Back in 1992, my father and I were driving home from our hunting trip when we found a black lab female running down the highway.  I told my dad she would get hit on the highway if we didn't pick her up.  My dad pulled over and I called the dog to me.  She came at 100 miles an hour and jumped in the back seat as if she always belonged there. 

I got her home and threw some pheasants for her.  She retrieved these birds with style and delivered to hand at heel.  Needless to say I was very impressed.  The only problem: I knew I couldn't keep her (she belonged to somebody else).  You could tell she was drying up from a litter of puppies.

I told my dad I would find the owners of this dog and return her.  Well, it took me a couple days of calling all the farmers in that area before I finally located the people who owned her.  Sure enough I had to take her back.  I told those folks I could bring her back down on Saturday, when dad and I came hunting again.  They said that would be fine.

All that week, I played and worked with that dog until Saturday and completely fell in love with her. That dreadful Saturday came and I took the dog back to the rightful owners. I was disappointed but I knew it was the right thing to do.  A couple of days later I decided to call the people and ask them if they would consider selling her to me.  The man asked what she was worth to me and I explained that our old lab cost us $60, and I would be happy to pay that.  Keep in mind I was only 16 years old at the time and $60 was a chunk of change.  The man asked his son if he was willing to part with this dog for $60 - his son replied yes.  I couldn't believe it, I was now the proud owner of Missy.  He also told me he had some information for me: pedigree, papers, and several pages of commands the dog knows.

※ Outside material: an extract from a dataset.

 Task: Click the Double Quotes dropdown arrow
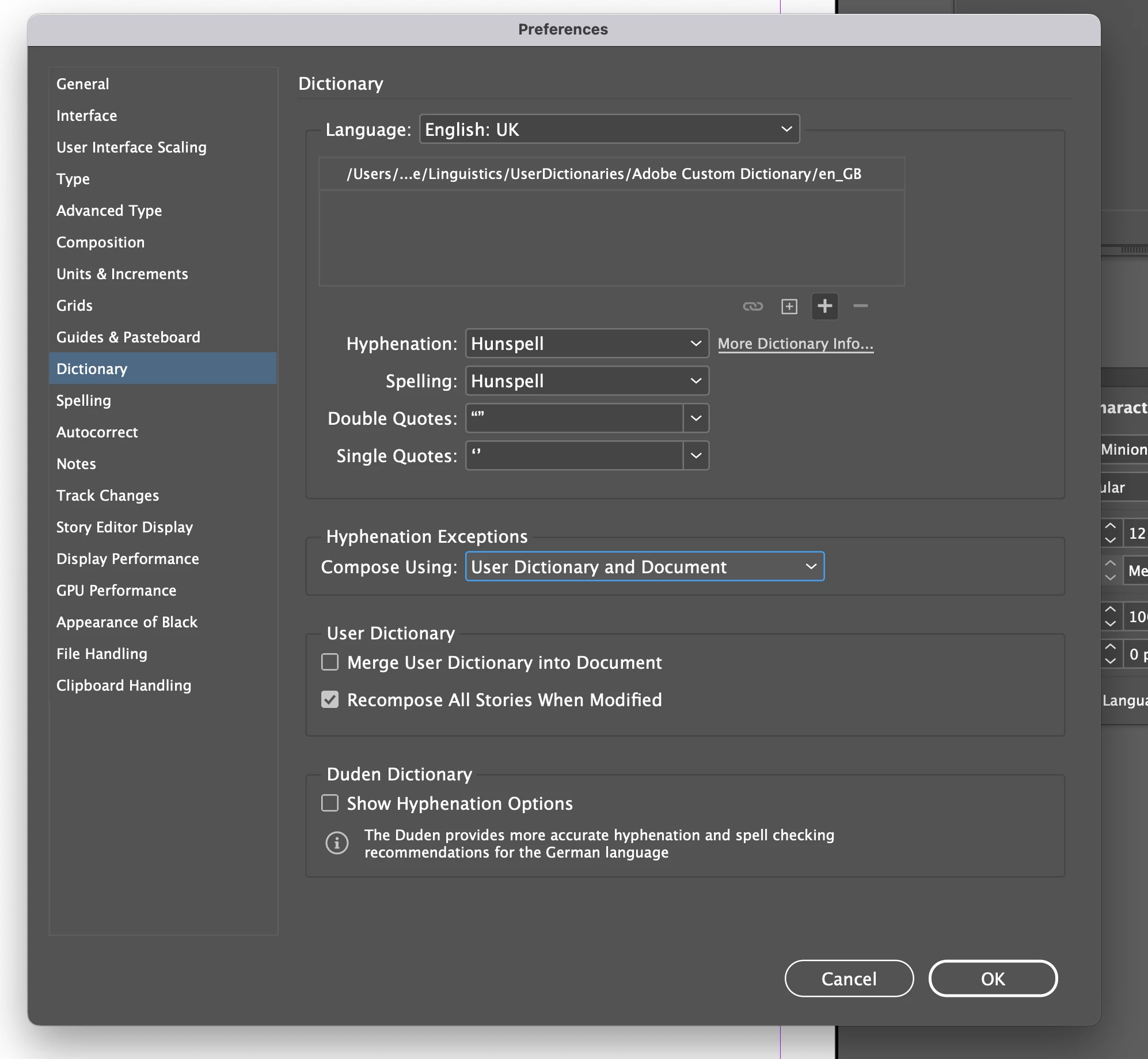[695, 418]
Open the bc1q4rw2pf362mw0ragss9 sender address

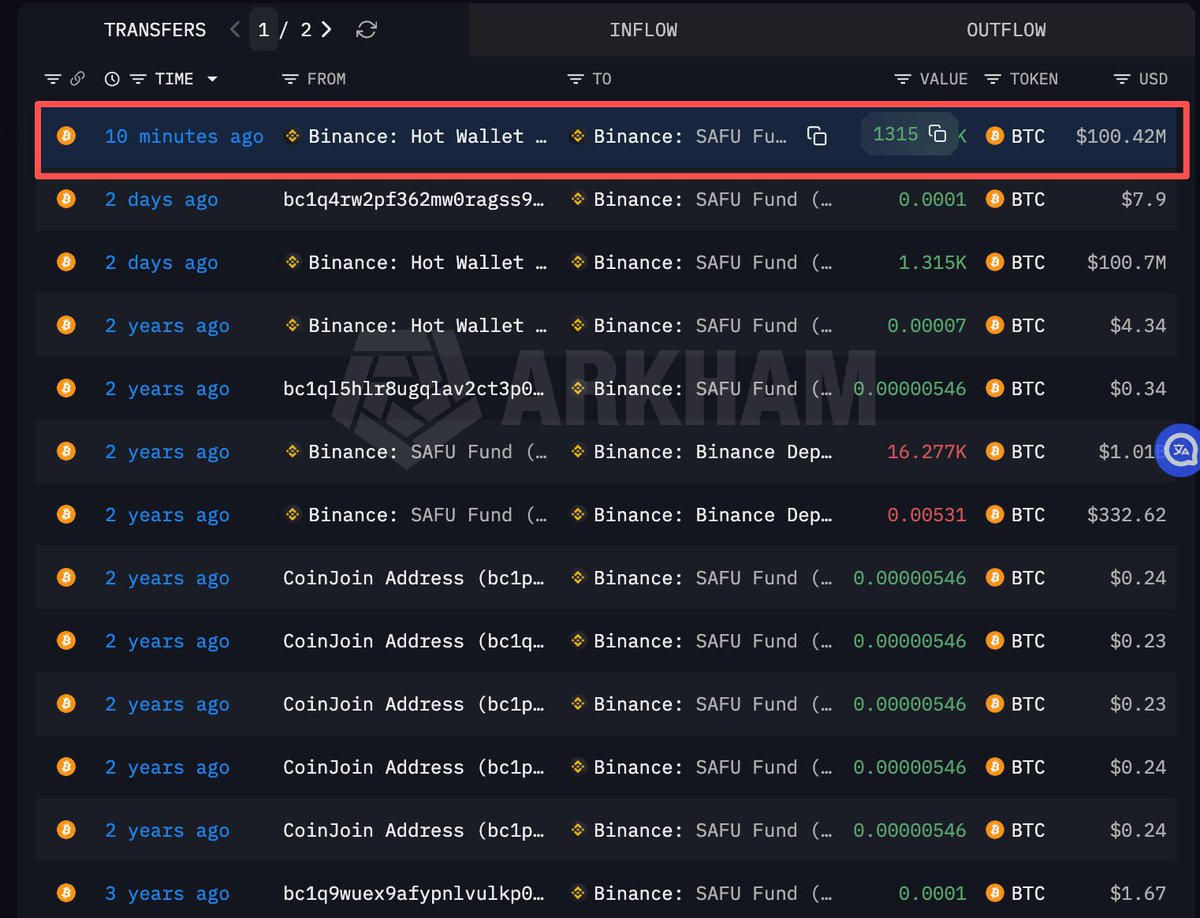point(414,199)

It turns out she was a field trial washout trained by Dave Rorem at Rorem Retriever Kennels.  At the time I didn't have any idea what that meant.  So I went home with my new hunting dog.  Each fall of the next two years, Missy went to school with me.  I would keep my shotgun behind the seat with Missy in the front seat with the window cracked.  Come lunch time, we would try to go out and get a limit of pheasants.  If unsuccessful, we went again after school. 

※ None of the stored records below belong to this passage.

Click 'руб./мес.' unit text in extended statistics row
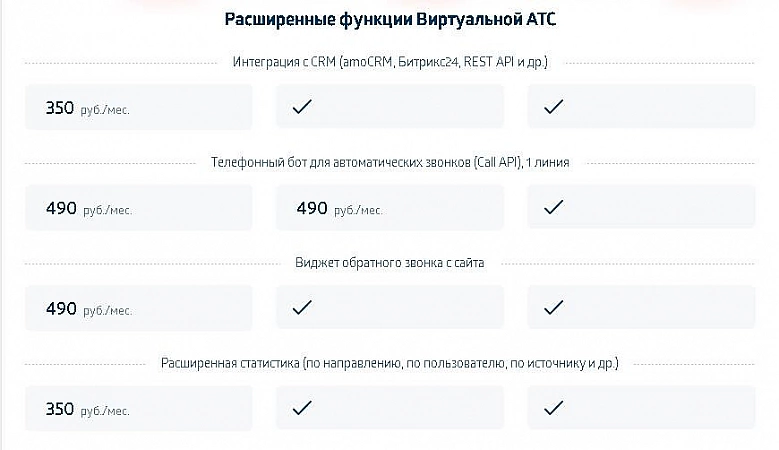779x450 pixels. 105,410
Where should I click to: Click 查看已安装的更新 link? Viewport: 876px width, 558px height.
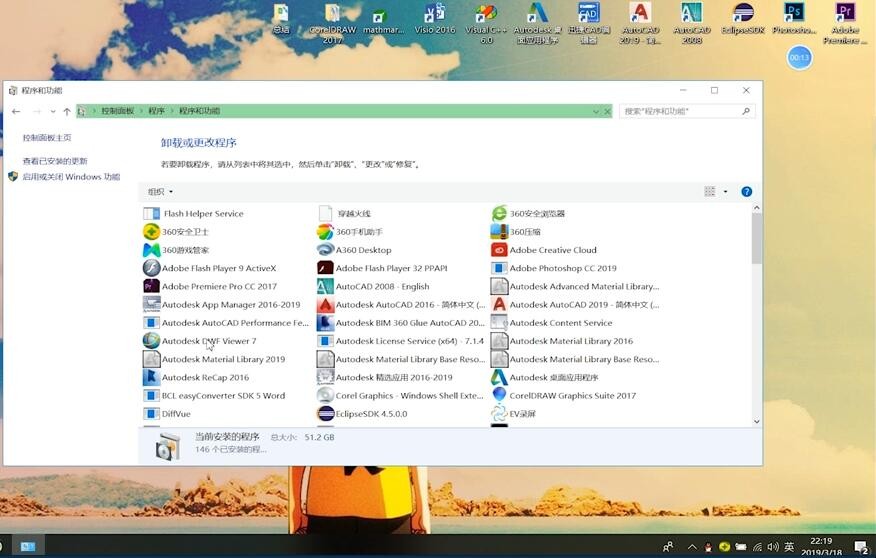(55, 161)
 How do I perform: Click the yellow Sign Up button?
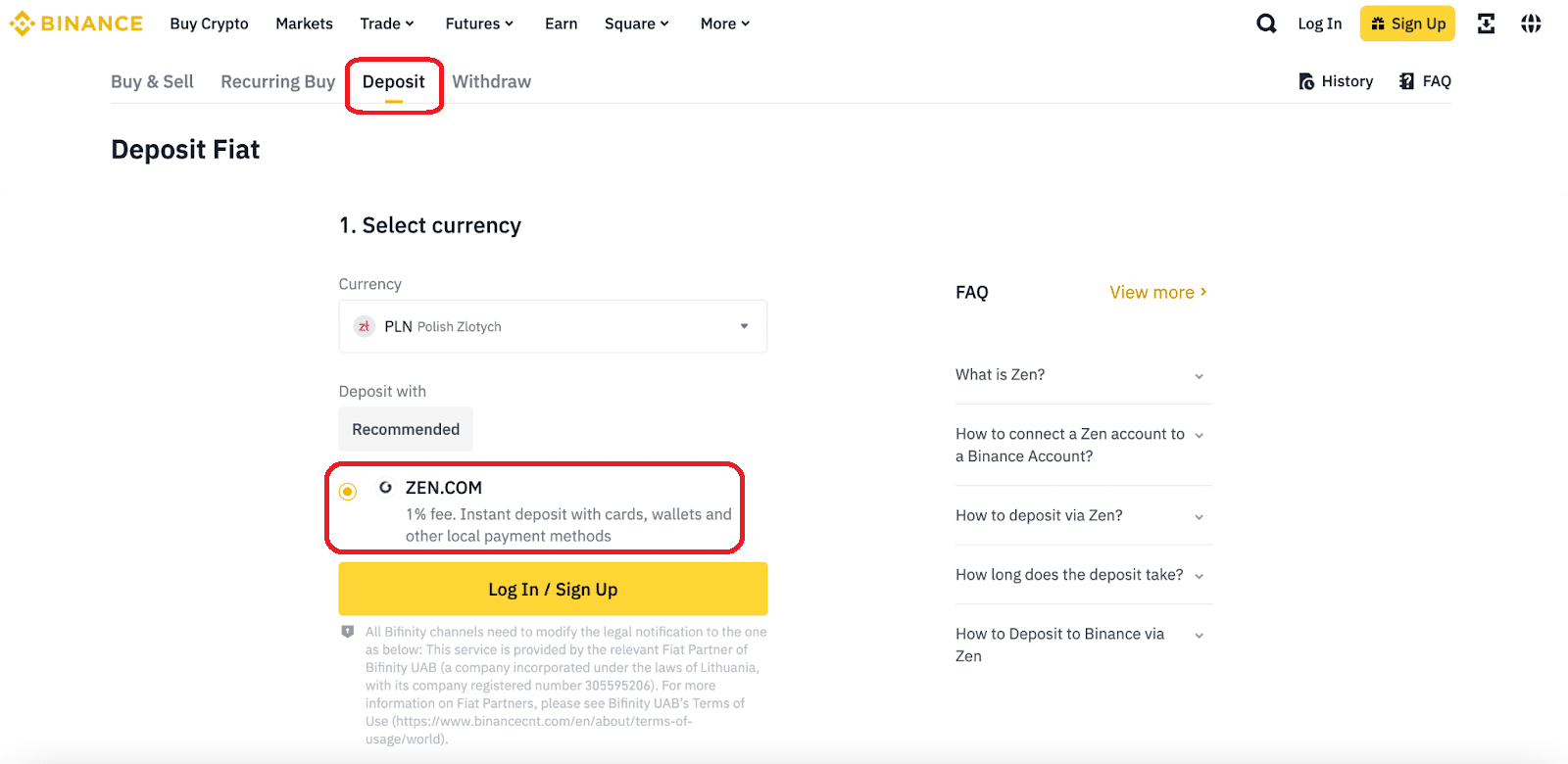click(x=1407, y=24)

In 1992 I bred Missy and got a litter of pups out of her.  We sold them for a modest $100-$125.  I was a 16 year old boy and a self-proclaimed millionaire (or so I thought). 

As the story goes, Missy was only with us for a short while.  I didn't realize the significance of it at the time, but back in 1992 I had a black female Labrador who was sired by NFC NAFC Candlewood's Super Tanker X CFC Charger's Jubilation (one of only three dogs titled out of 1980 NFC AFC Risky Business Ruby).  I wish I had those years back, not for the pedigree, not for the value of her puppies, but because Missy and I had the best time a boy and a dog could ever have.